November: "The Return of Spring" (novelette) by Shane Tourtellotte is about a near-future cure for Alzheimer's and the disconnection that someone recovering from such a syndrome might feel. In a sense it's similar to stories where someone travels into the future and has to adjust to the strange new world, but since a person with Alzheimer's continues to age, continues to interact - with however much difficulty - with his loved ones, it casts a different shadow on the circumstances of his return to the present. It's a poignant story.
December: "The Rabbit Hole" (novelette) by James Gunn rounds out my picks of the year. This one's about a group of people who build a spaceship from plans sent to them by aliens, and end up trapped in a wormhole, dealing with the disruption of the laws of causality which occur therein, and trying to reason their way out of their situation under those circumstances. It's a well-crafted story with a satisfying ending. (Apparently it's a sequel to three earlier stories from Analog, all of which appeared before I began reading it.)
I've been enjoying reading Analog for the most part. Editor Stanley Schmidt's taste in humorous and lighthearted stories doesn't really coincide with mine, I suspect, but his selection of serious stories is generally okay by me.
The factual articles vary widely for me. Sometimes I'm interested in reading the whole thing, and sometimes the basic idea is all that interests me, and the details of the implementation aren't really all that exciting to me. The best article of the year in this category is Dean McLaughlin's "He Who Carried the Moon" from the July/August issue, which is part science article, part historical document, and part biography.

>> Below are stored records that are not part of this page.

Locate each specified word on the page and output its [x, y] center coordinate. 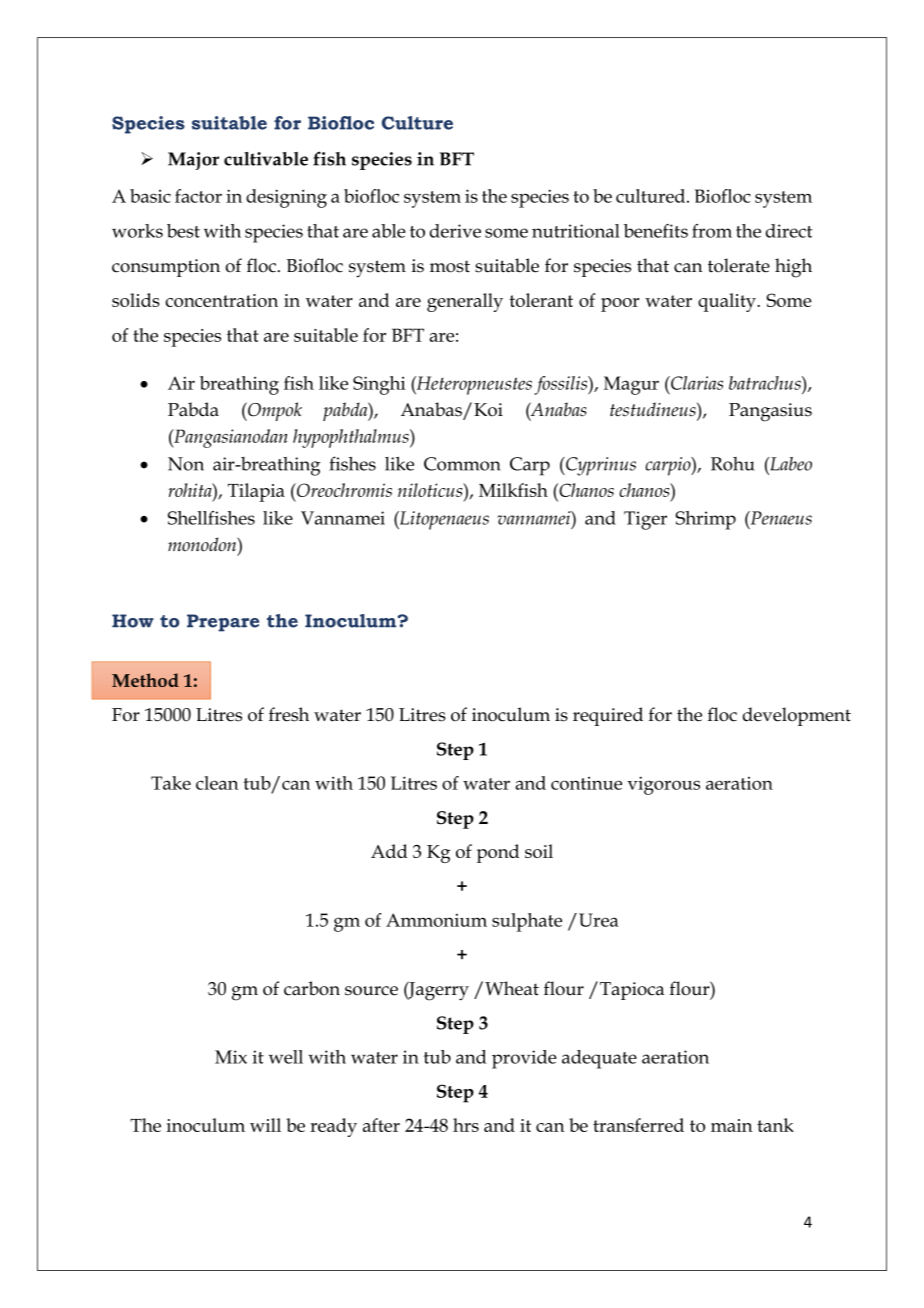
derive [455, 231]
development [797, 716]
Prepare [223, 623]
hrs [466, 1125]
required [608, 716]
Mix [231, 1057]
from [712, 231]
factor [198, 196]
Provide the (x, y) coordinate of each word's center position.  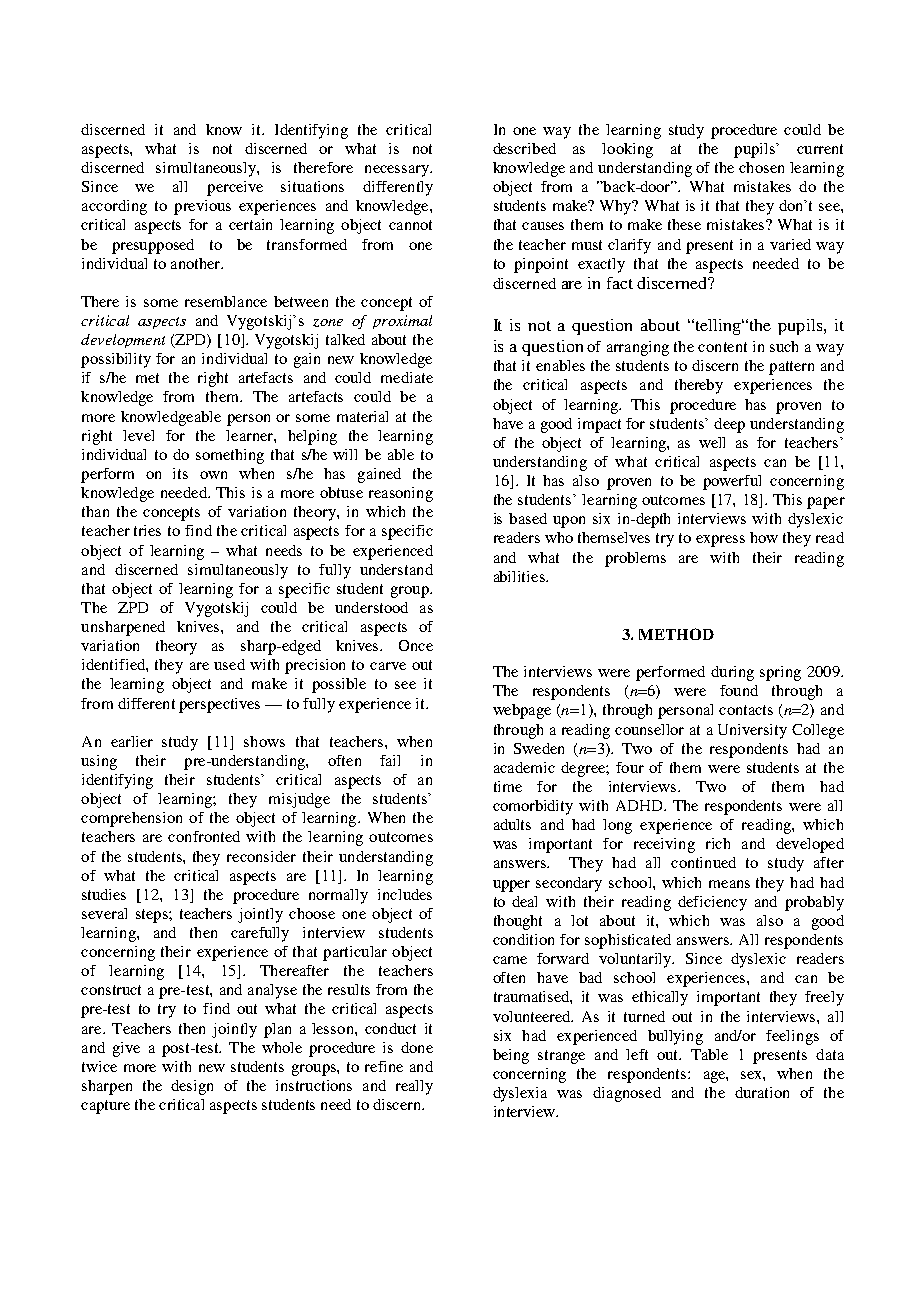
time (508, 786)
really (414, 1087)
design (192, 1087)
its (180, 473)
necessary (398, 171)
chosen (761, 167)
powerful (732, 482)
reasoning (401, 494)
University (752, 731)
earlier (132, 741)
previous (202, 207)
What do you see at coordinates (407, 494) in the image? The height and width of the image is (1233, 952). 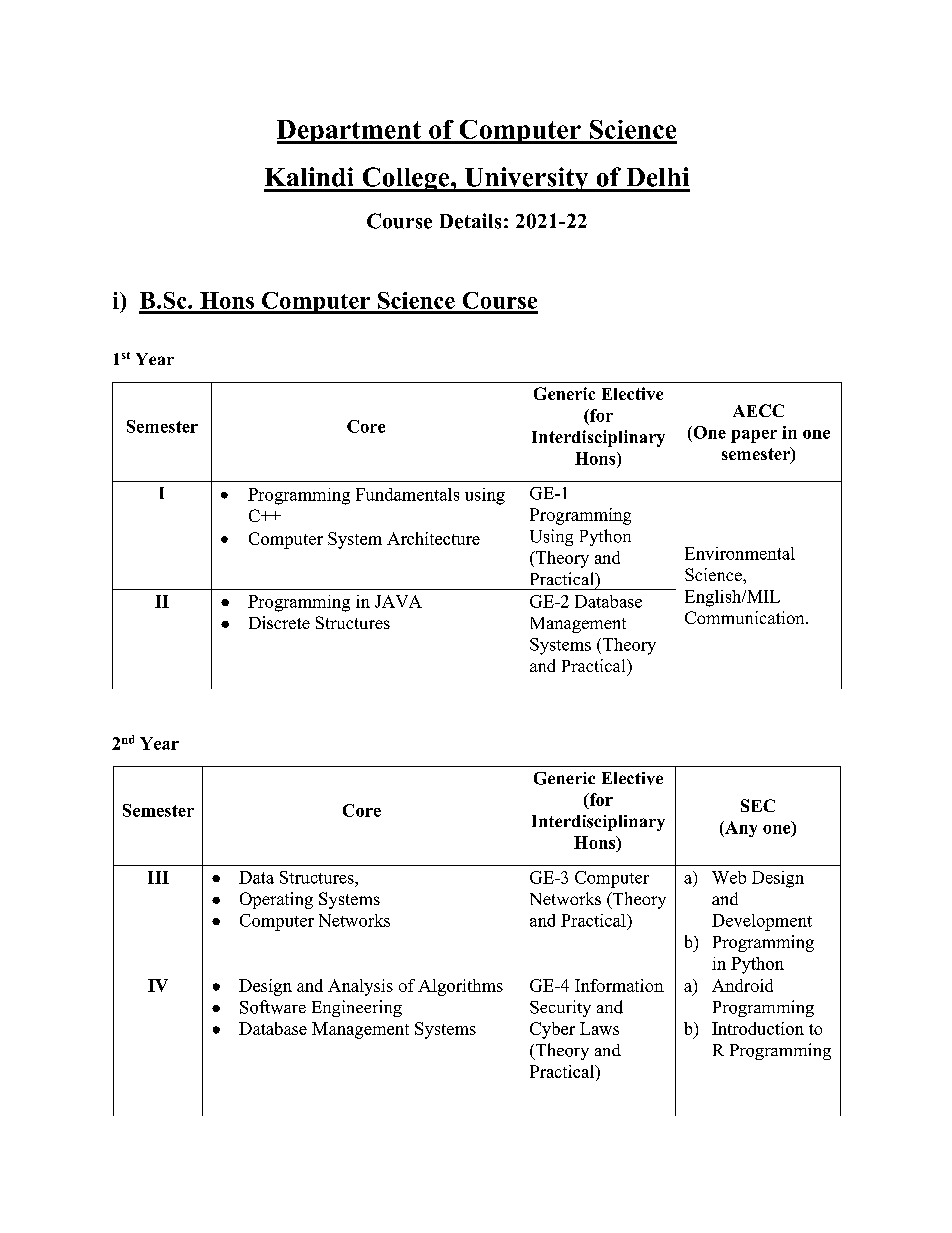 I see `Fundamentals` at bounding box center [407, 494].
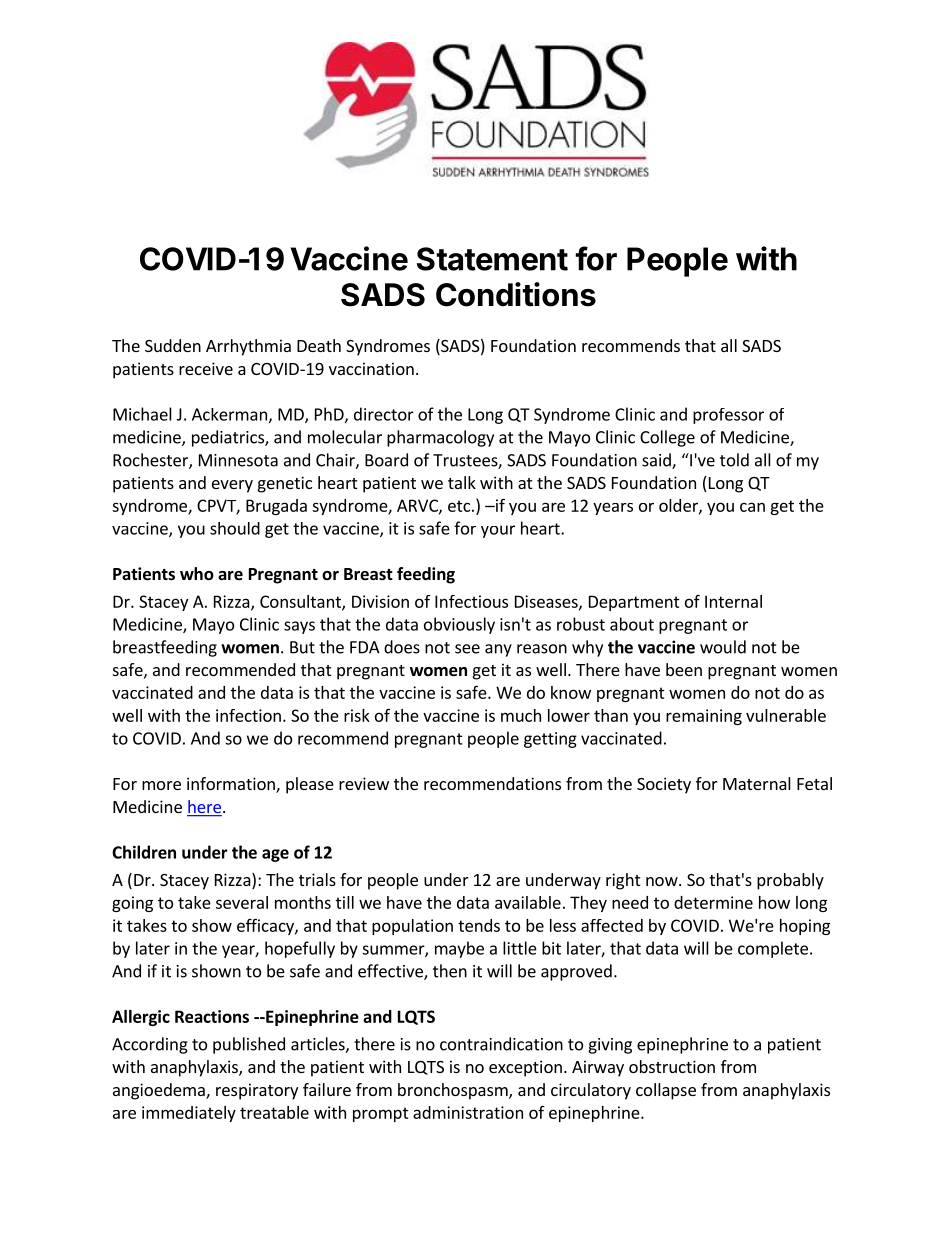 Image resolution: width=952 pixels, height=1233 pixels. What do you see at coordinates (257, 1091) in the screenshot?
I see `respiratory` at bounding box center [257, 1091].
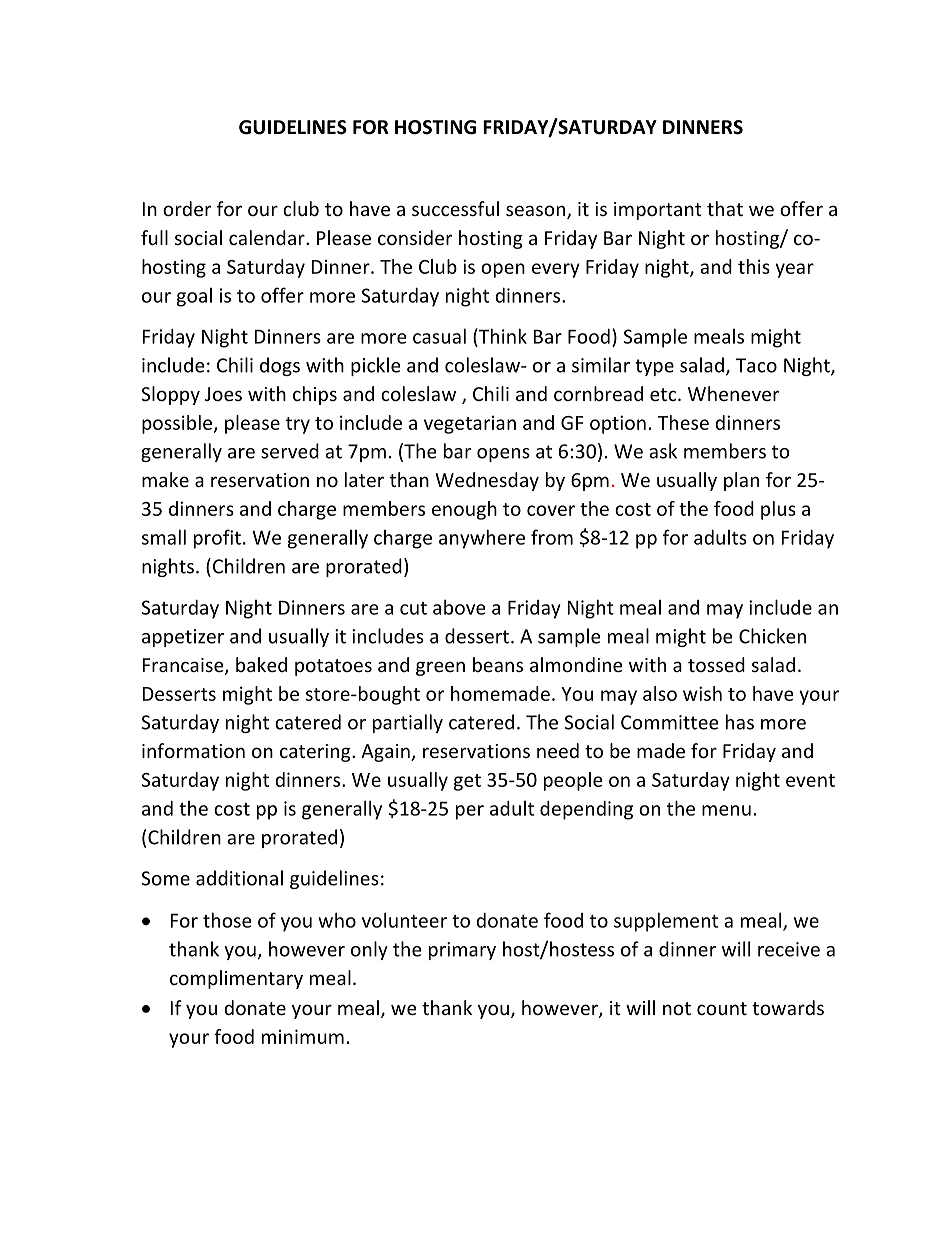 This screenshot has width=952, height=1233. Describe the element at coordinates (455, 208) in the screenshot. I see `successful` at that location.
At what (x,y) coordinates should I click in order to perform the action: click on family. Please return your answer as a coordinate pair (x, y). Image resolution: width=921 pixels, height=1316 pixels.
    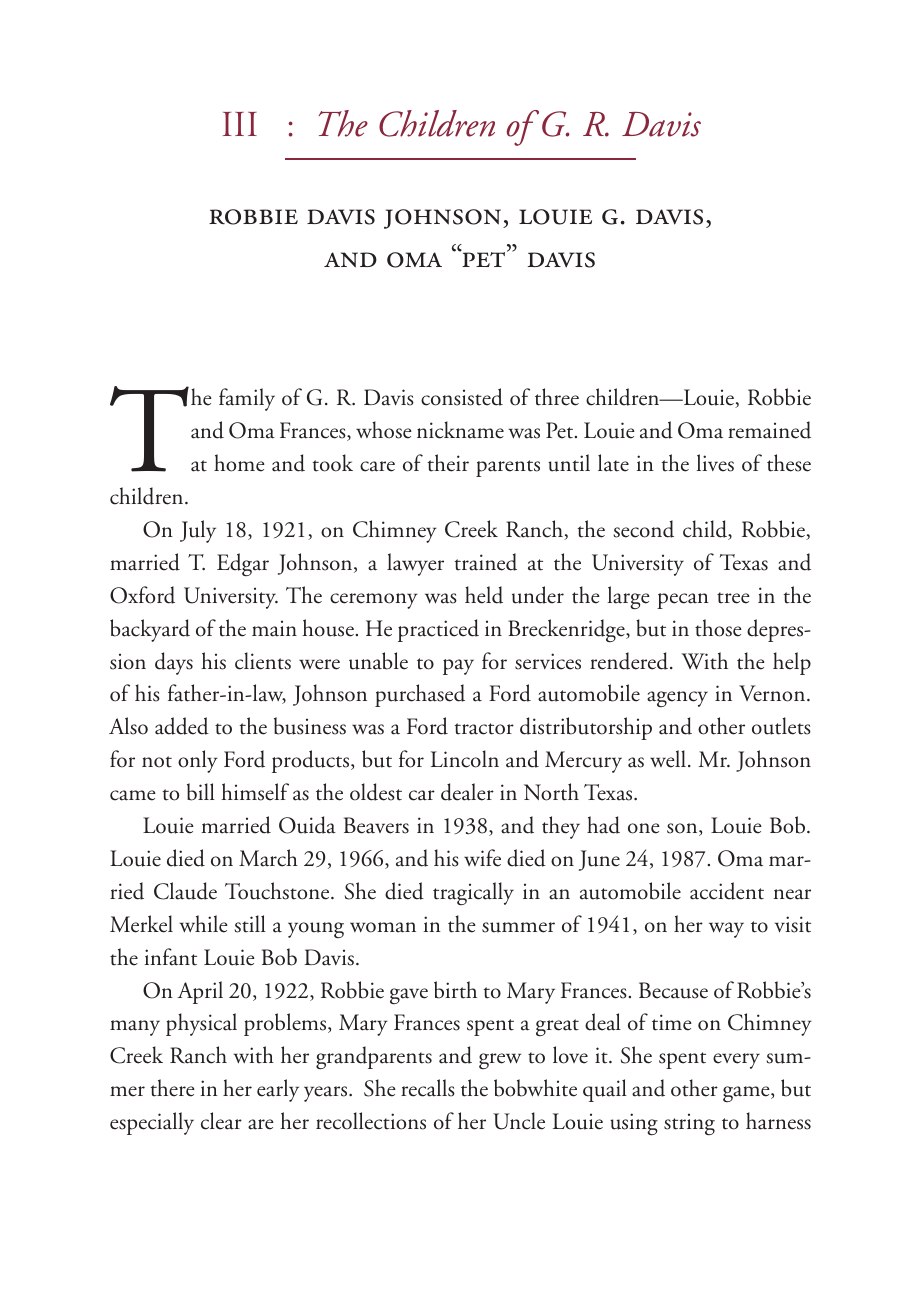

If you're curious, Analog costs me $3.50 a pop and each issue is around 140 pages (some of which are letters, ads and the editorial). I buy each issue from Kepler's rather than subscribing, partly to patronize the bookstore and partly because reports I've gotten from other readers say that the Post Office often damages the magazines in the mail, which would annoy me to no end. But since I'm often up near Kepler's (and now live pretty close to it), it's easy enough to check periodically if a new issue has come out.